_PROBLEM TO SOLVE:_ Print each entry in full, word for word, with no pictures in the result.

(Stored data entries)
• • • • • • •

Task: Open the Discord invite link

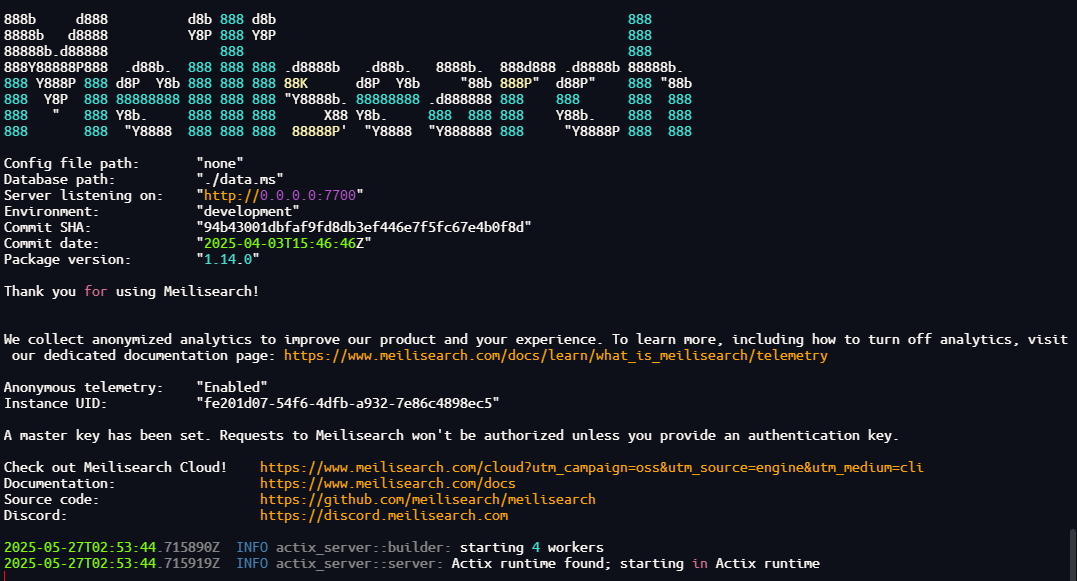Action: click(x=383, y=515)
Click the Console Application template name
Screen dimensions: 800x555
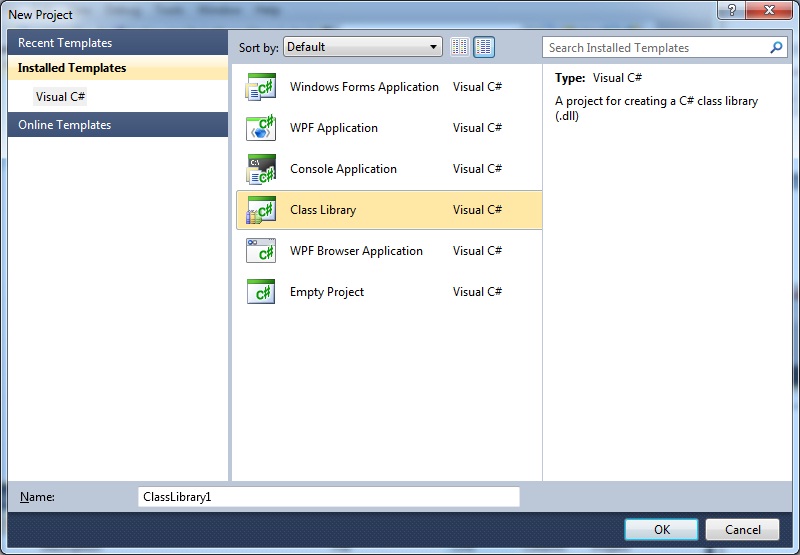coord(343,169)
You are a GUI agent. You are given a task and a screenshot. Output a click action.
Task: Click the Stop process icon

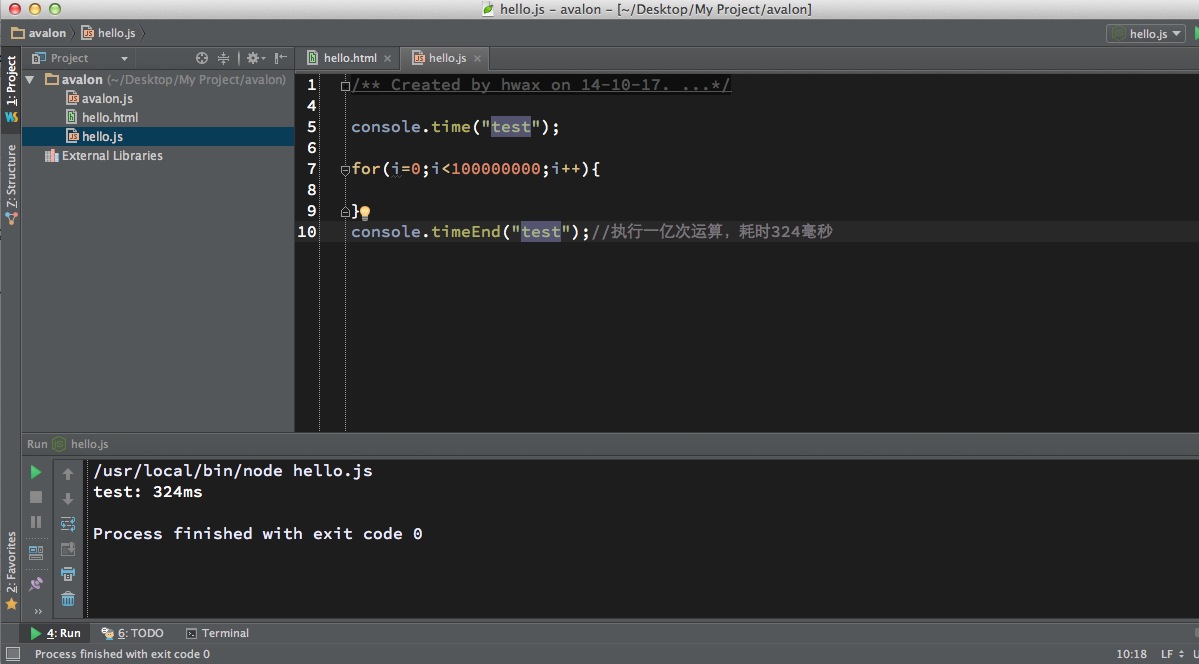[x=35, y=497]
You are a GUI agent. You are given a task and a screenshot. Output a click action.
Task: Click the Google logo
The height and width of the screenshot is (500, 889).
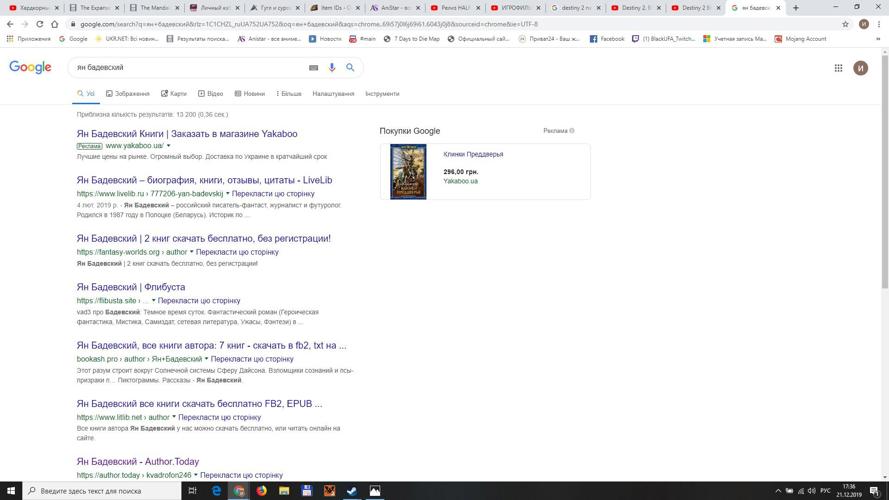click(x=30, y=67)
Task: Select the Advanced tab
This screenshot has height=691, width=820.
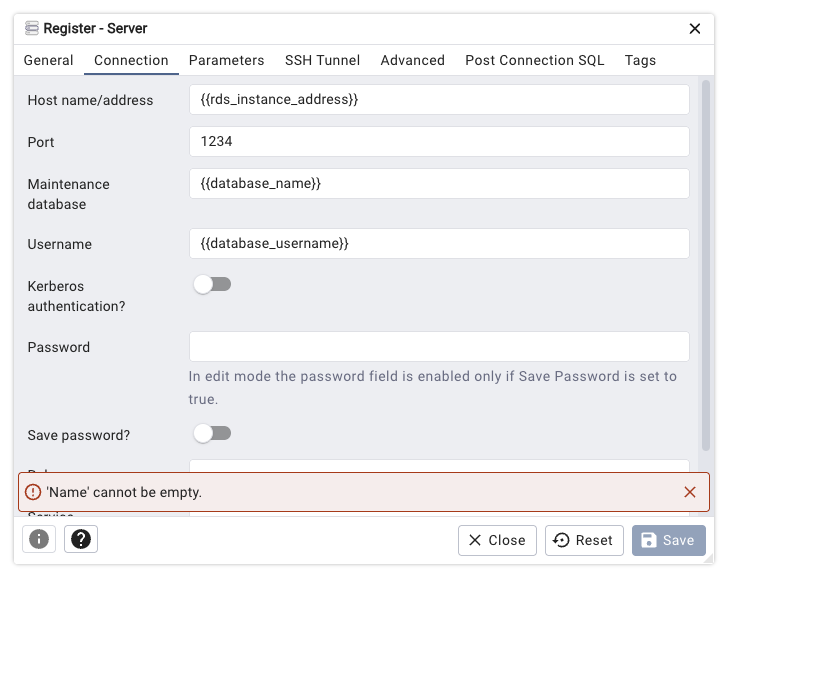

• • • • • • •

_EXERCISE RESPONSE:_
Task: Open the Discord invite link

Action: click(x=383, y=515)
Click the Console Application template name
Screen dimensions: 800x555
coord(343,169)
You are a GUI agent. You are given a task and a screenshot. Output a click action.
Task: Click the Stop process icon

[x=35, y=497]
You are a GUI agent. You are given a task and a screenshot. Output a click action.
Task: Click the Google logo
The height and width of the screenshot is (500, 889).
click(x=30, y=67)
Task: Select the Advanced tab
This screenshot has height=691, width=820.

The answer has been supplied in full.